On a standard RGB tangent space normal map, red channel contains the vertical details, green channel contains horizontal details, and blue channel is technically used for Z coordinates but FS2_Open's normal mapping implementation ignores that entirely, and tangent space normal mapping in general does not really use it as far as I know.
FSO's shader implementation is built around DXT5nm style normal maps, as it was (at the time) the best alternative concerning quality and compression. That means the shaders read the alpha and green channels from a map with -normal tag.
This also means that you really need to move RED channel specifically to Alpha. If you switch the channels, the shaders start looking for vertical normals info from a channel that contains horizontal normals, and vice versa.
It is a matter of preference whether you then make the red and blue channels black, or copy the green channel contens to them, but you must pick one to achieve ideal compression results with DXT5.
I'm sure there are converters that can import a bluish-magenta normal map, allow you to simply select -DXT5nm option, and out comes a normal map that works correctly on FSO, but then you really need to know that your converter does it right.
Personally, I prefer to manually adjust the channels, save as PNG or TGA, then simply convert that as DXT5. It removes all doubt of the final outcome, and also allows you to use uncompressed (u8888 or TGA) formats if you so choose.

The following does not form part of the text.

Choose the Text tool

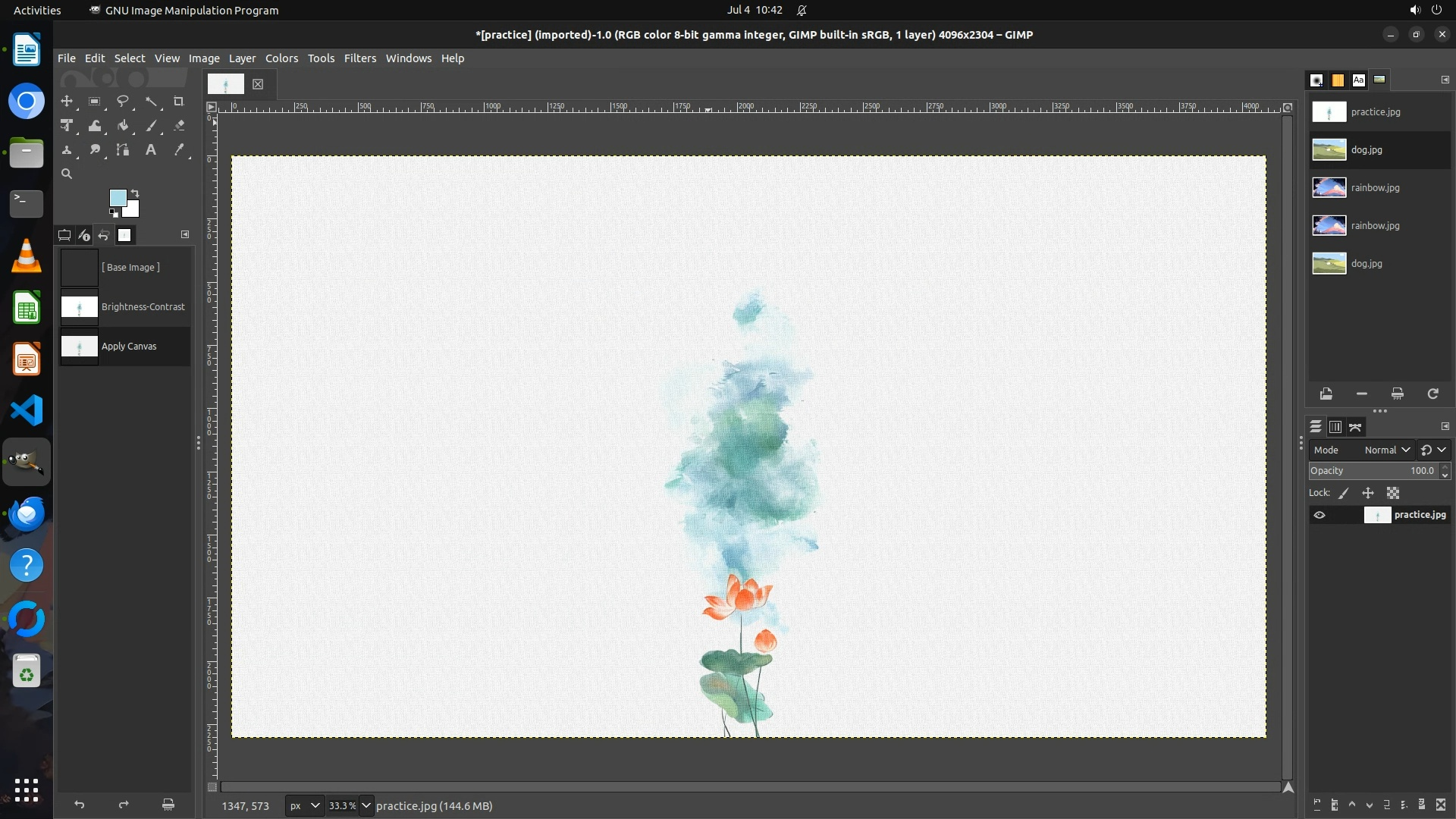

Using white as the flood colour for red and blue channels is sort of nonstandard solution. Technically, if you do the channel management correctly (red to alpha, green stays on place), then FSO would read this type of map correctly.

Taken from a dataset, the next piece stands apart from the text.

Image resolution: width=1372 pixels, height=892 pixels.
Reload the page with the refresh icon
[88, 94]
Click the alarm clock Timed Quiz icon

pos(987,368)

If you use u8888 or TGA files which are lossless formats, this will yield identical results to gray+alpha or green+alpha style normal maps.
However, I am unsure how that would affect the DXT5 compression algorithms If I recall right, the algorithm does some sort of comparisons between channels and thus there is some crossover - the contents of red and blue channels tend to affect the contents of green channel on the compressed image. There are two known ways to bypass this issue:
When red and blue are black, the difference between them and green is the same as the green channel's content.

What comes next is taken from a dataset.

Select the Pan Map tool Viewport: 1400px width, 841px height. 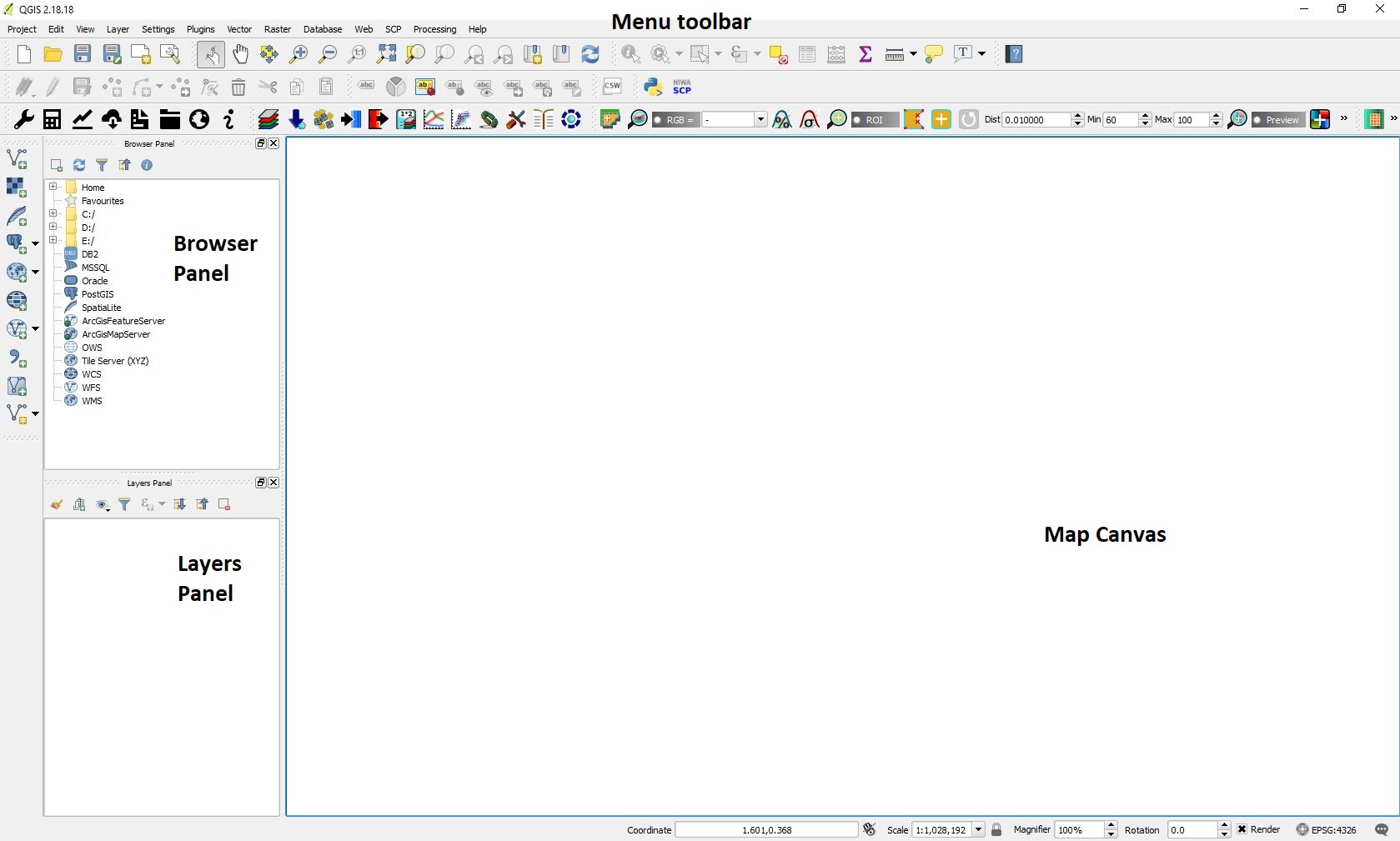[x=241, y=54]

When red and blue contain copy of green channel, difference is zero.
Both of these options result in ideal compression quality that does not cause any crossover interference between RGB channels.
However, when red and blue channels contain white, the difference between channels is sort of inverse of the green channel's content and I really don't know how this would affect the compression algorithm. And, well, better safe than sorry - staying with blackened red/blue channels or copies of green channel is a known solution for achieving the best quality.
Also, the pink maps are really ugly.
By the way, I don't know what you are trying to achieve by testing "different" types of normal maps.
The specification for what sort of normal maps FSO uses are fairly simple, and deviating from them to "fix" a model/mapping error by "tweaking" the map (ie. making it nonstandard), it's the same as coding broken web pages so that they can be viewed with a broken browser.
If there is a problem with model geometry/UV mapping causing mirroring issues, then I have no idea how to help and will gladly leave it for the more experienced model mappers and converters to handle at their convenience. But I can tell you that "fixing" such a problem in the map by reverse-breaking it is not a good solution.
The standard DXT5nm normal map with vertical normals on Alpha and horizontal normals on Green channel should work. If it doesn't work, something is wrong somewhere else; looking at the map beyond correct channel positioning will not yield any helpful results.